>>
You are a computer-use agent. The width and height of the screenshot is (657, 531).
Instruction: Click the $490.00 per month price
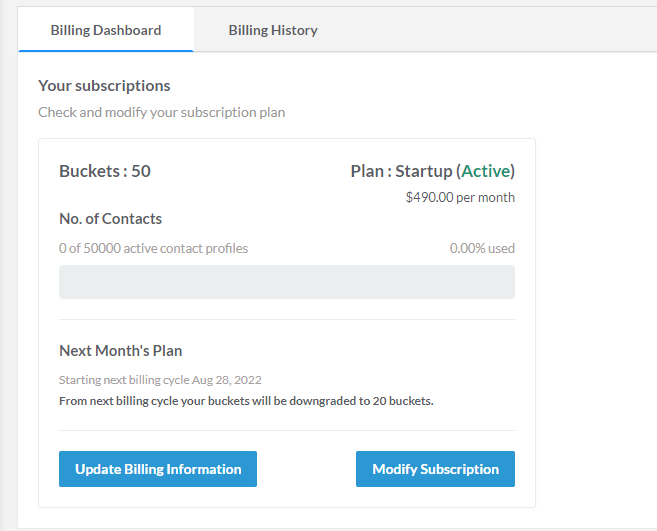[460, 197]
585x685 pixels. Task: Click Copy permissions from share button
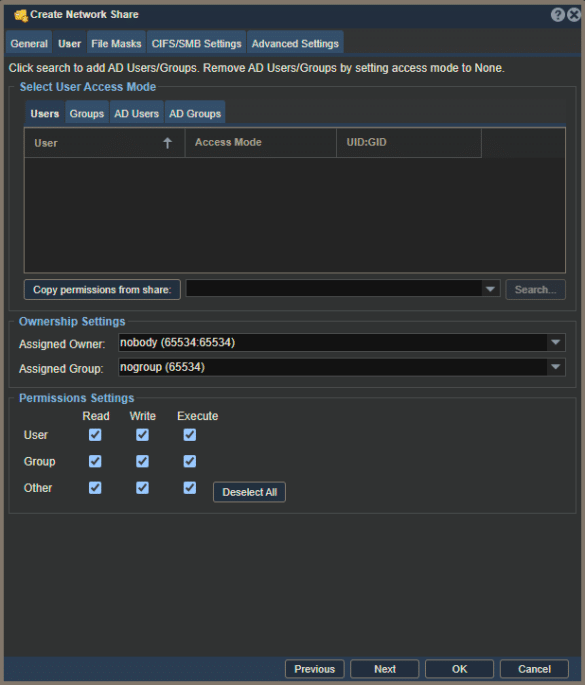pyautogui.click(x=102, y=290)
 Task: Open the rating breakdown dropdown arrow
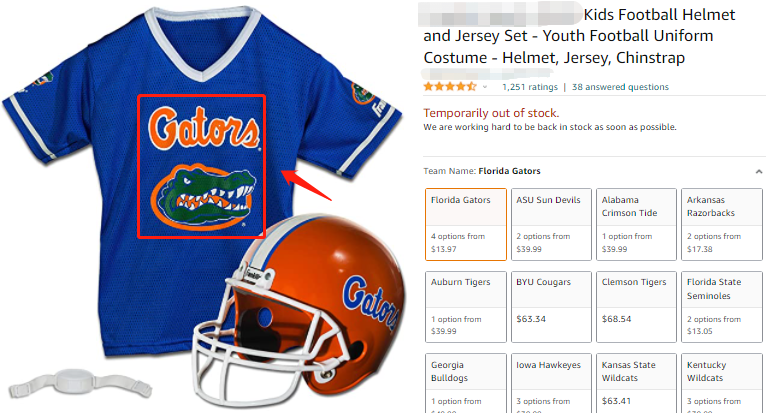pos(486,87)
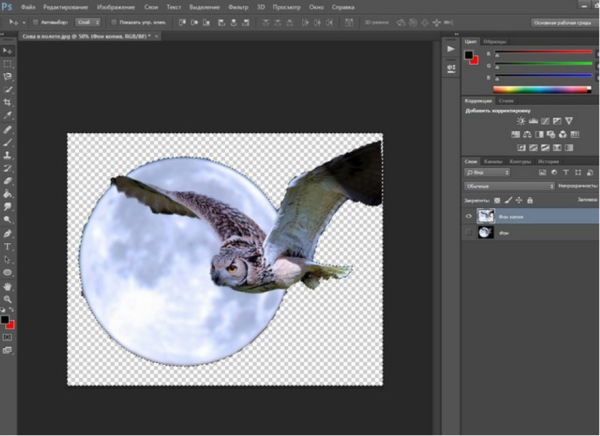
Task: Select the Horizontal Type tool
Action: click(x=8, y=246)

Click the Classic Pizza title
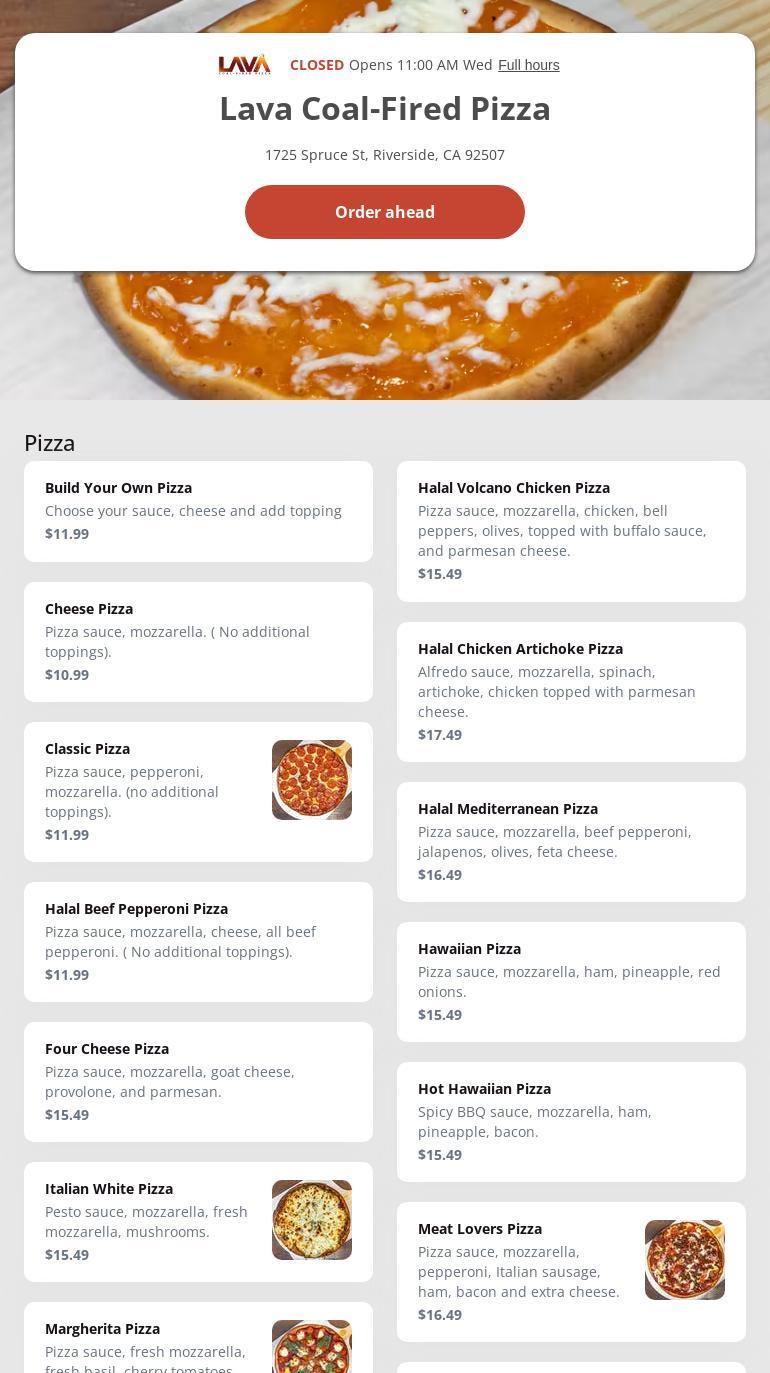[88, 749]
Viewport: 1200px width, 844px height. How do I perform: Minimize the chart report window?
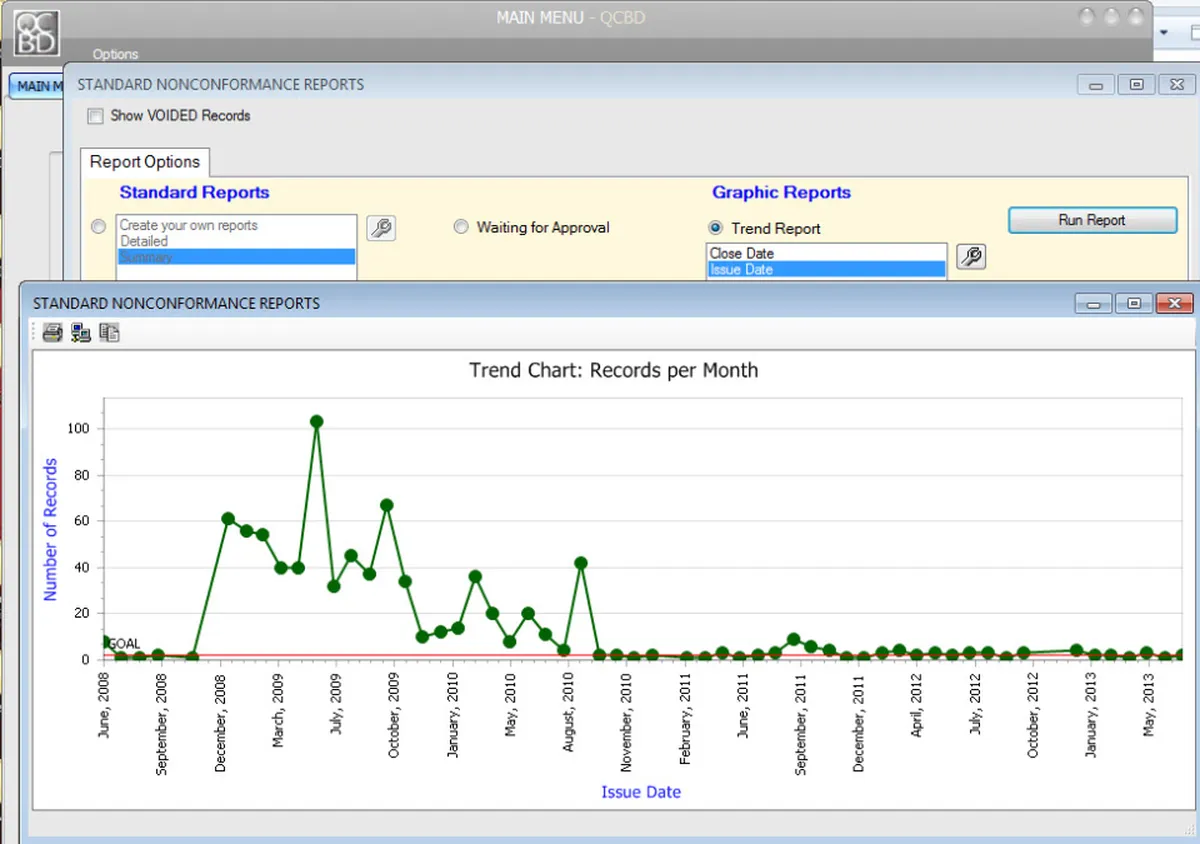pos(1094,303)
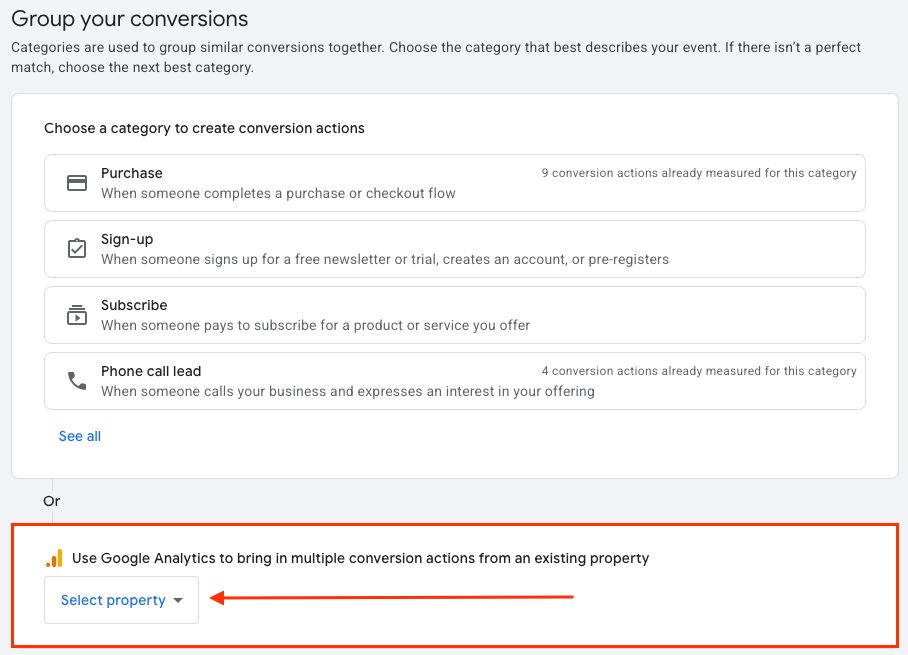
<<
Task brief: The task requires that every line above be transcribed exactly, without the images.

Task response:
You are a computer-use agent. The width and height of the screenshot is (657, 531).
Instruction: Click the $490.00 per month price
[460, 197]
585x685 pixels. Task: Click Copy permissions from share button
pyautogui.click(x=102, y=290)
 Task: Open the rating breakdown dropdown arrow
pos(486,87)
Task: Select the Horizontal Type tool
Action: click(x=8, y=246)

Click the Classic Pizza title
[88, 749]
Viewport: 1200px width, 844px height. How do I perform: Minimize the chart report window?
pos(1094,303)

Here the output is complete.